What you have to do: Please repeat the lines from the one holding "Given: Click the ppt button in Page 31 pane" through the last line, inclusive, swapping "Image resolution" for "Screen size" and leaving everything else unchanged.

Given entries:

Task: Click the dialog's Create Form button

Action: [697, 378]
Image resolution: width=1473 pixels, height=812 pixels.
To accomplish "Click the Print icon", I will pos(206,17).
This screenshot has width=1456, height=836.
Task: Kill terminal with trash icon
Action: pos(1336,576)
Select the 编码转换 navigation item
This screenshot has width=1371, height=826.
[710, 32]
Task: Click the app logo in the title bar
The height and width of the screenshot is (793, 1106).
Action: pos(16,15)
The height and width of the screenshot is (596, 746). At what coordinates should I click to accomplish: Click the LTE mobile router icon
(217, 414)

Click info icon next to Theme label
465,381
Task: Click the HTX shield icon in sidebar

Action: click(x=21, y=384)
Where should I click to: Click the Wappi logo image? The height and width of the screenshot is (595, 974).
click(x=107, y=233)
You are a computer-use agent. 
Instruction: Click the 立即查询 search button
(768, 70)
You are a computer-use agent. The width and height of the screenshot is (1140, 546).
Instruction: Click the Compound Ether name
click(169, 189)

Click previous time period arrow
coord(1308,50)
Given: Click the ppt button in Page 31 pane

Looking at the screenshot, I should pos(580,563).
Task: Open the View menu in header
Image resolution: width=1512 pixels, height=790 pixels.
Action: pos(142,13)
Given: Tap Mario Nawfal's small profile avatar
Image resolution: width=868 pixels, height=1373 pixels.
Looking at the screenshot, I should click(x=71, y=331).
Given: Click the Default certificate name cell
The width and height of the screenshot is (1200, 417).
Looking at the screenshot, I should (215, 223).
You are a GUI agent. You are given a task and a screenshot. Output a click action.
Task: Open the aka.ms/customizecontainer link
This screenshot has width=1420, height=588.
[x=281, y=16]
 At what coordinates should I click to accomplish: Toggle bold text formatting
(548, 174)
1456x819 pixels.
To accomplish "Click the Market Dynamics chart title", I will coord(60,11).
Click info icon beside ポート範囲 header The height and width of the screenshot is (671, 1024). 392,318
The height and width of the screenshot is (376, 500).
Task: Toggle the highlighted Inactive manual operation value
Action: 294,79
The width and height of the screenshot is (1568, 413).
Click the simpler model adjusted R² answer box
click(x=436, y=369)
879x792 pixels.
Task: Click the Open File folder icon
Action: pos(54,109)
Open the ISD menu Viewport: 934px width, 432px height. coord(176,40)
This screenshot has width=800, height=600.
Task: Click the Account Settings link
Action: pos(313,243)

Final result:
Given: Click the ppt button in Page 31 pane

Looking at the screenshot, I should pos(580,563).
Task: Open the View menu in header
Screen size: width=1512 pixels, height=790 pixels.
Action: pos(142,13)
Given: Tap Mario Nawfal's small profile avatar
Screen size: width=868 pixels, height=1373 pixels.
Looking at the screenshot, I should click(x=71, y=331).
Given: Click the Default certificate name cell
The width and height of the screenshot is (1200, 417).
Looking at the screenshot, I should (215, 223).
You are a GUI agent. You are given a task and a screenshot. Output a click action.
Task: Open the aka.ms/customizecontainer link
This screenshot has width=1420, height=588.
[x=281, y=16]
 At what coordinates should I click to accomplish: Toggle bold text formatting
(548, 174)
1456x819 pixels.
To accomplish "Click the Market Dynamics chart title", I will coord(60,11).
Click info icon beside ポート範囲 header The height and width of the screenshot is (671, 1024). 392,318
The height and width of the screenshot is (376, 500).
Task: Toggle the highlighted Inactive manual operation value
Action: 294,79
The width and height of the screenshot is (1568, 413).
Click the simpler model adjusted R² answer box
click(x=436, y=369)
879x792 pixels.
Task: Click the Open File folder icon
Action: pos(54,109)
Open the ISD menu Viewport: 934px width, 432px height. coord(176,40)
This screenshot has width=800, height=600.
Task: Click the Account Settings link
Action: pos(313,243)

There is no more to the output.